- **Available data**
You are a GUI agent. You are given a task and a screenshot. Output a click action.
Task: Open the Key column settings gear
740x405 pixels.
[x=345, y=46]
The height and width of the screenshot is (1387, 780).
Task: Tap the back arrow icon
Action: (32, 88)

- **What to do**
Each record is to be repeated exactly.

- **Exercise result**
You are a GUI agent. You are given a task and a screenshot. Output a click action.
Task: Open the Key column settings gear
740x405 pixels.
[x=345, y=46]
The height and width of the screenshot is (1387, 780).
Task: Tap the back arrow icon
Action: (32, 88)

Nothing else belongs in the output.